PERRY: Dear CIA, NSA spooks inside my iPhone and TV — please don’t tell my wife


Dear CIA/NSA spook in my iPhone,

I feel like I need to explain a few things that I’m worried might be taken out of context in your office in Washington, or Punjab, if the CIA has — like everyone else — outsourced your stuff. If you’re in Punjab, I’ll type louder.

I feel kind of silly doing this, but after the news yesterday from Wikileaks that y’all are snooping on everyone through our TVs and cell phones, I started thinking about what you might have seen and heard.

Unlike so many politicians and celebrities, most of us don’t want the world to know our little eccentricities.

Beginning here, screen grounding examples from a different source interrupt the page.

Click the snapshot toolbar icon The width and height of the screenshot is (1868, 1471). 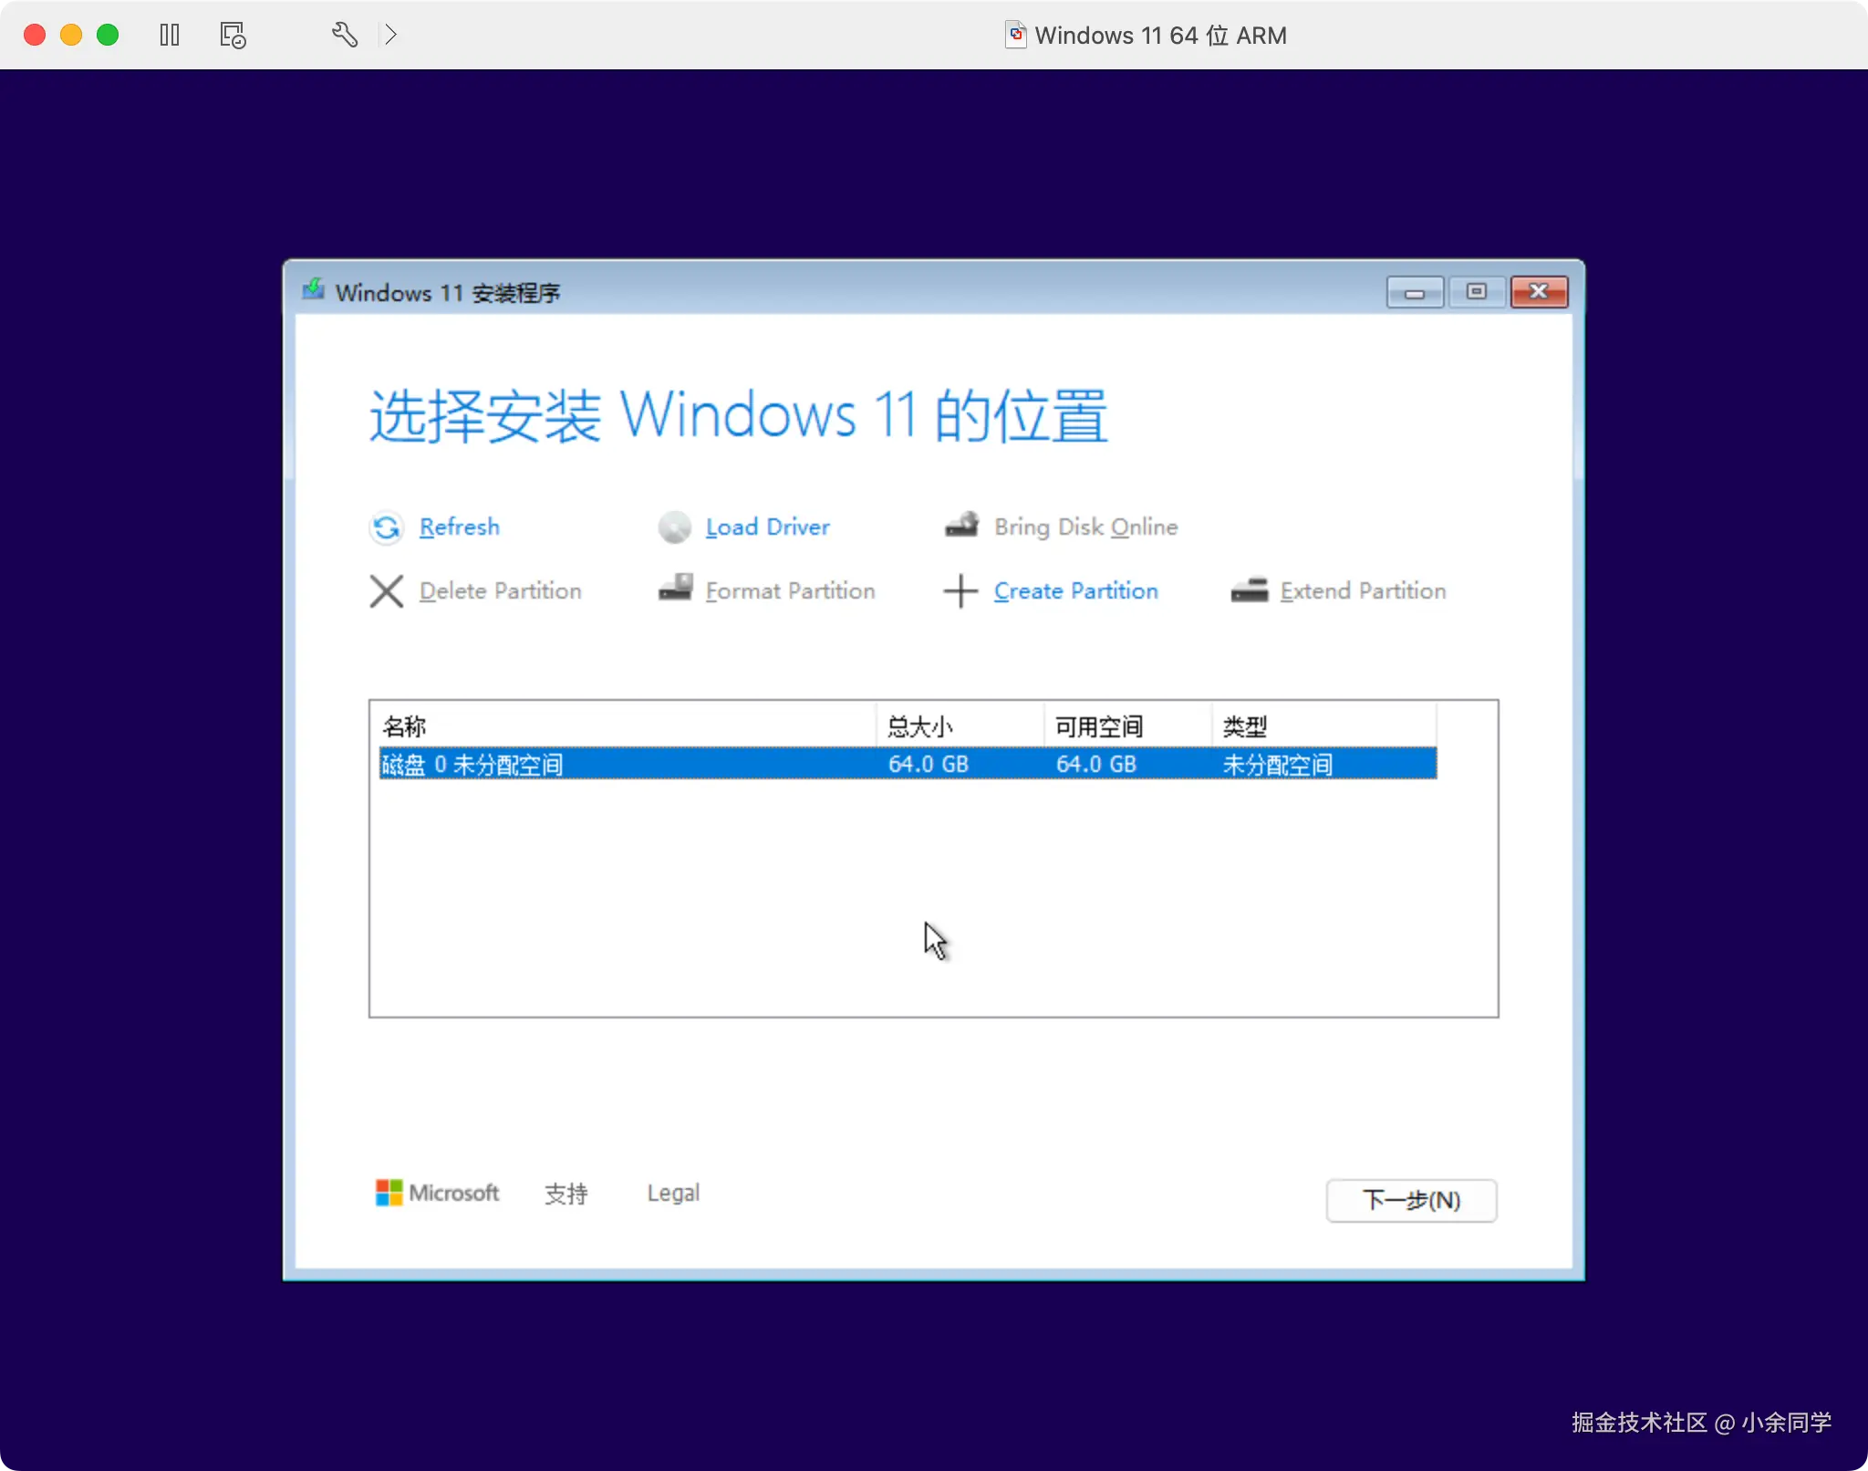(x=233, y=36)
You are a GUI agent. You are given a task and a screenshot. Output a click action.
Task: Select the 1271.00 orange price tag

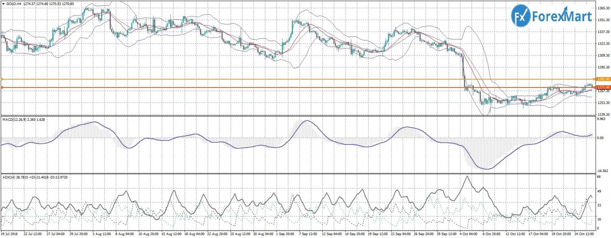click(x=602, y=87)
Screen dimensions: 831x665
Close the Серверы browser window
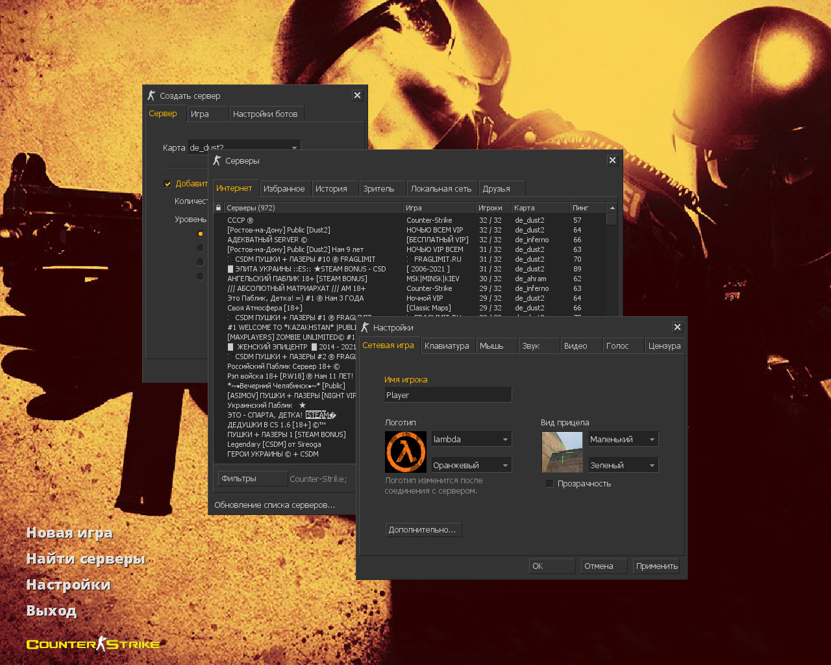(x=612, y=160)
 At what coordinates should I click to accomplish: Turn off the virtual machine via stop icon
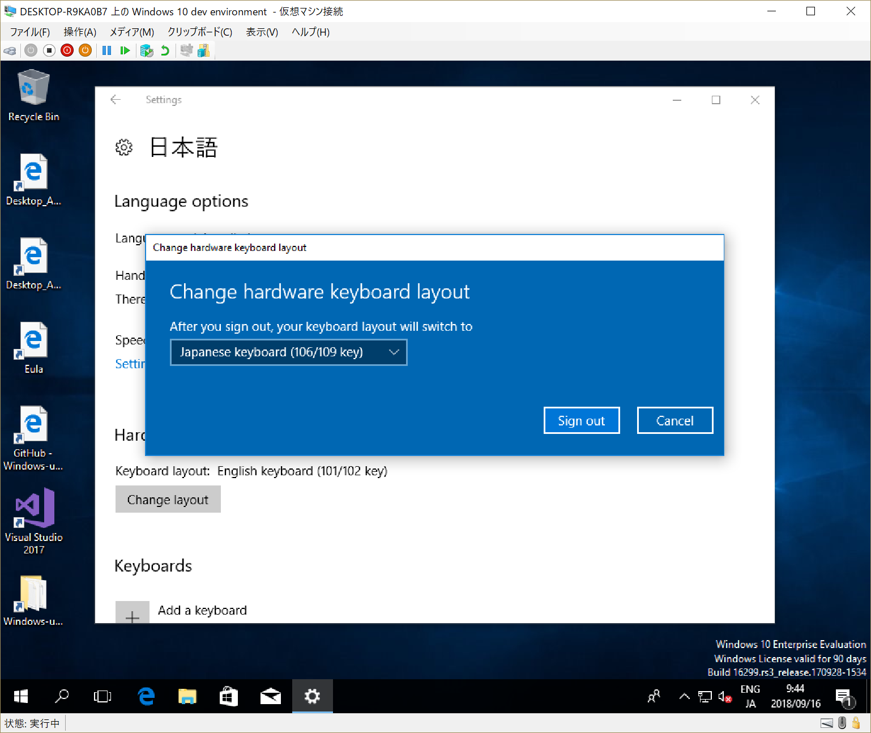[49, 50]
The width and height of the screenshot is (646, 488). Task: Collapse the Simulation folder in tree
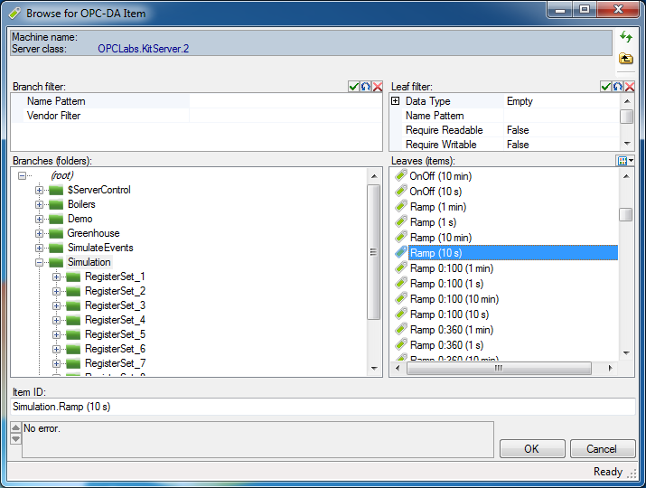click(x=40, y=262)
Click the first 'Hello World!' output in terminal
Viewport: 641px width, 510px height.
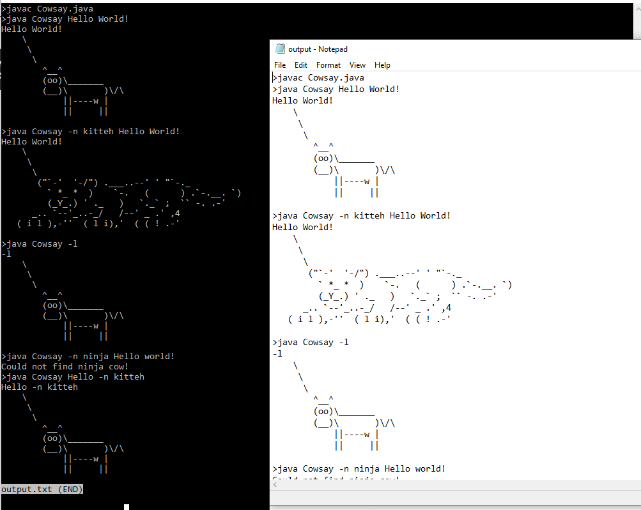tap(31, 29)
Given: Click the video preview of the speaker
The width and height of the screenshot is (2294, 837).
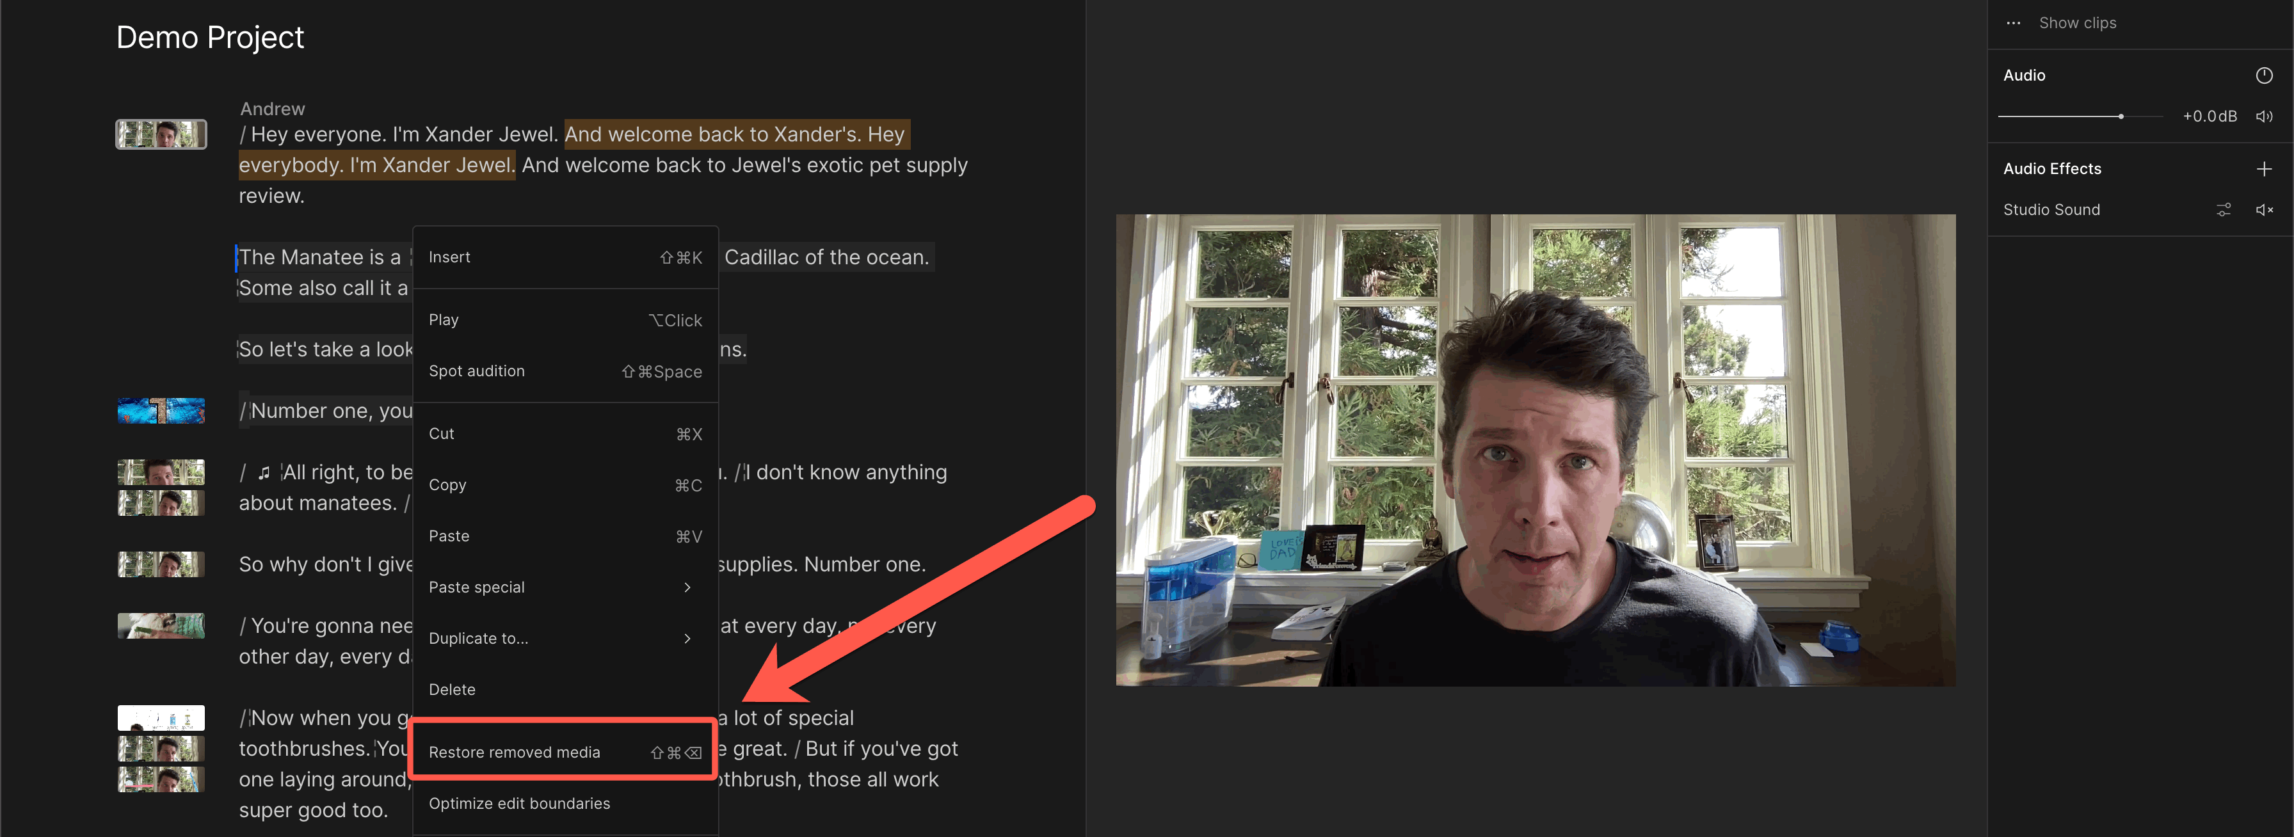Looking at the screenshot, I should tap(1535, 450).
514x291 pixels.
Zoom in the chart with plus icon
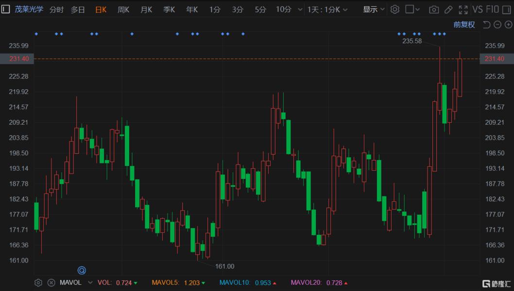[508, 25]
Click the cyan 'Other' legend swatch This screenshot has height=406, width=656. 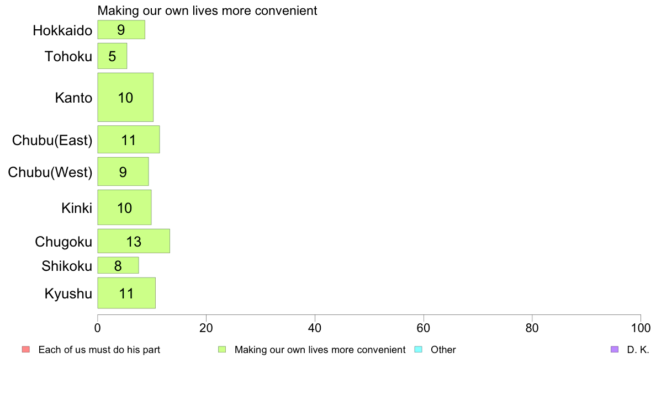(418, 349)
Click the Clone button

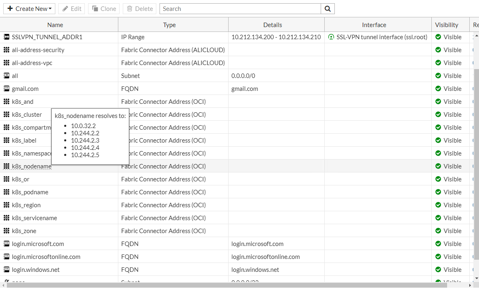tap(103, 8)
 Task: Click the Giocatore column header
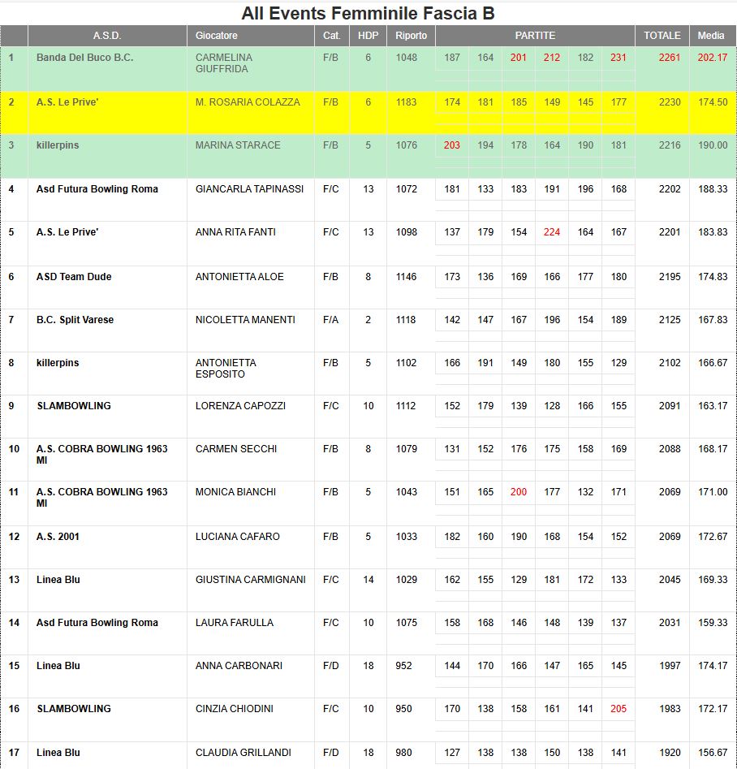click(x=217, y=36)
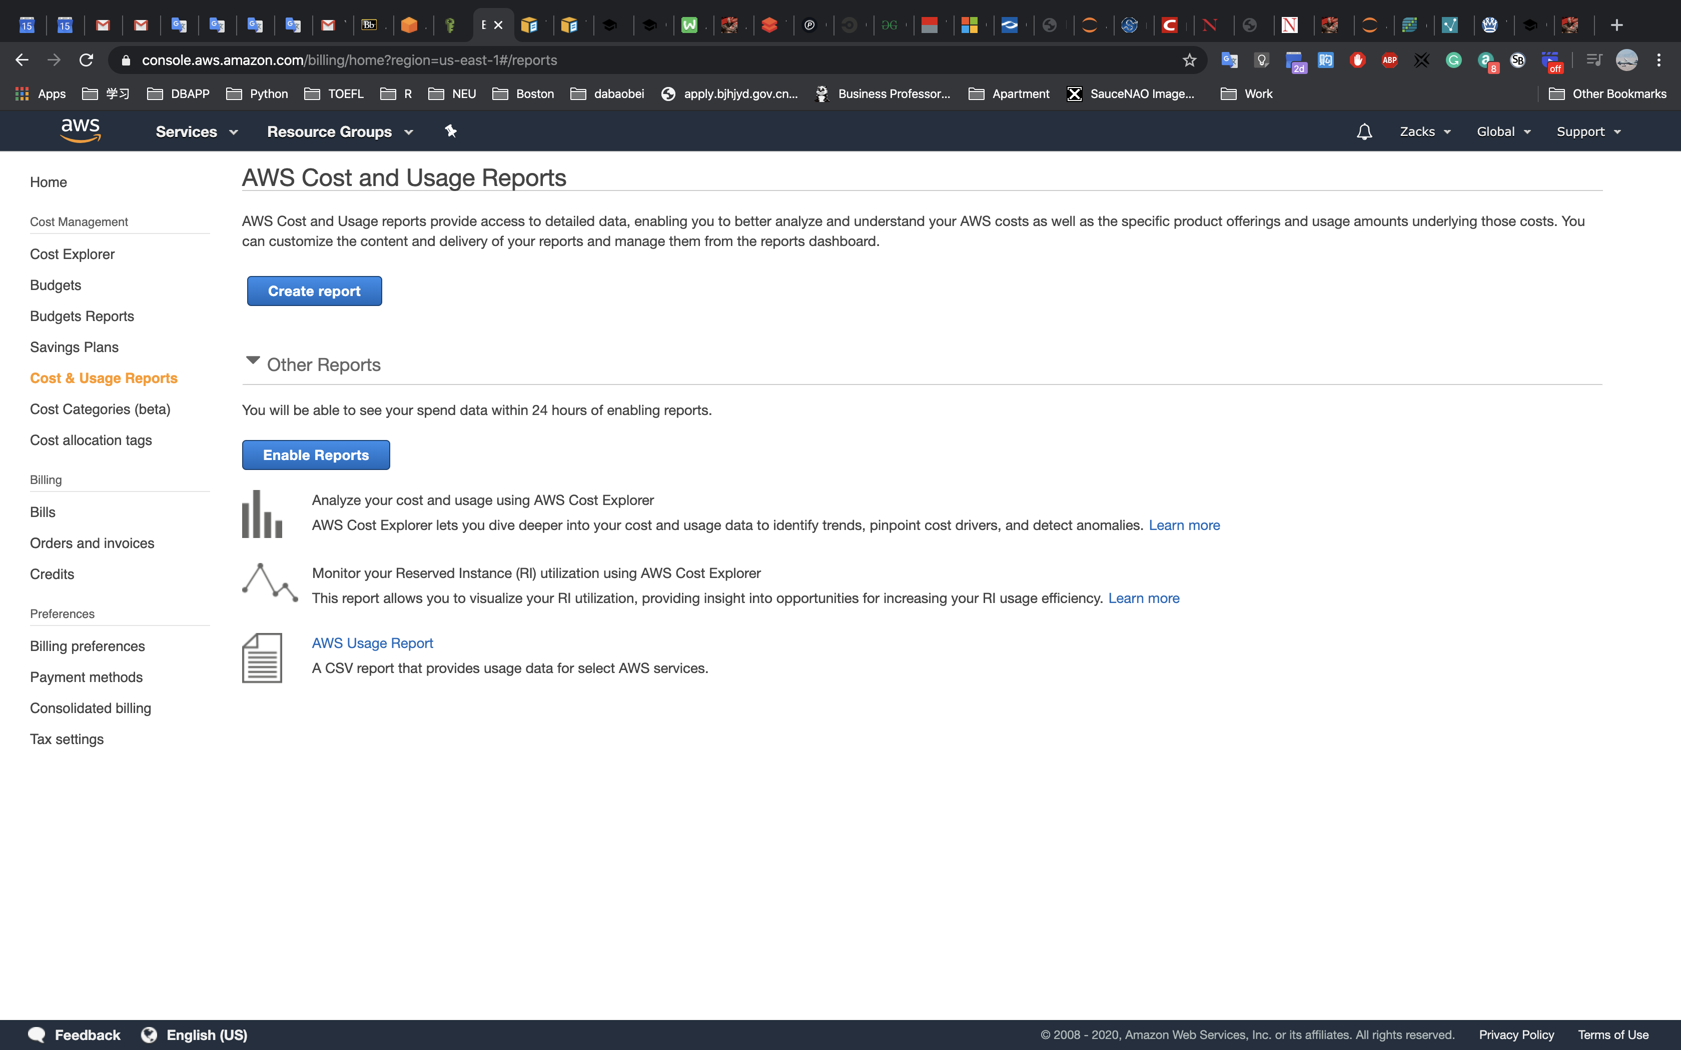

I don’t know if I have a smart TV. I know it outsmarts me. That’s why I had a kid. I wonder if you’ve had to stare at me gaping at the TV and snorting uncontrollably at the same three Melissa McCarthy movies I watch repeatedly. If you have seen me, I want you to know I don’t dress like that when I leave the house. By the way, I wasn’t hiding the last Reese’s peanut butter cup behind the couch cushion last fall after Halloween, I was just keeping it there so it didn’t melt. I’d appreciate it if we could keep that just between us.

All that stuff I said about President Trump while watching the debates, I was only kidding. I know there’s no way he can lodge things that large in his lower intestinal tract. It was a joke. Heh, heh.

As to my phone, I’m sure some of those texts sounded pretty odd. Let me explain. My pal, Reed, and I joke around a lot. Neither of us ever had any intention of actually waterboarding Trump with his own wine and a can of night-glow spray paint. Hell, we don’t even have that waterboard table any more.

About that Slap Ted Cruz ‘Til He Cries app on my phone. My daughter put that on there. I only played with it a few dozen times. The rest were people who just picked up my phone in the newsroom, I think.

All those Google searches about “What is today?” and “What time is it?” I just couldn’t read the date on my phone.

Regarding all those videos of dogs pooping? Evidence for when I turn my neighborhood scofflaws into police.

The numerous queries about itching? I was asking for a friend. Same with those searches for how to get un-high when you’ve smoked too much pot. And, no, I did not actually try drinking cayenne coffee. I was just curious about what the side effects of that would have been had I actually tried it.

Also, I know there are no exercises to make all those body parts bigger, I was just wondering what some people believed.

You should probably know that, as to all those pictures of run-over animals, I have a friend who studies road kill as kind of a personal project. Somebody else put all those props on the little squirrel corpses. Honest. Except the one with the Snickers bar wrapper.

And, Mr. or Ms. Spook, you gotta believe me that the Daddy Digs It Yeah, Yeah Yeah playlist was a joke planted there by my kid. I know who Nickelback is, but I’ve never listened to him. Same with all those Abba and Justin Bieber tracks.

Most important, if you’ve been listening to my conversations, I’d appreciate some advance warning if that stuff is going to be made public or end up on Wikileaks. Sometimes, when I’m in a hurry and I say somebody, like my wife, is an absolute raging “stitch” it sounds like something else. I’d like you to correct that.

But the selfies of me with the Scotch tape and giant, green, stuffed Spanish olives? I got nothing.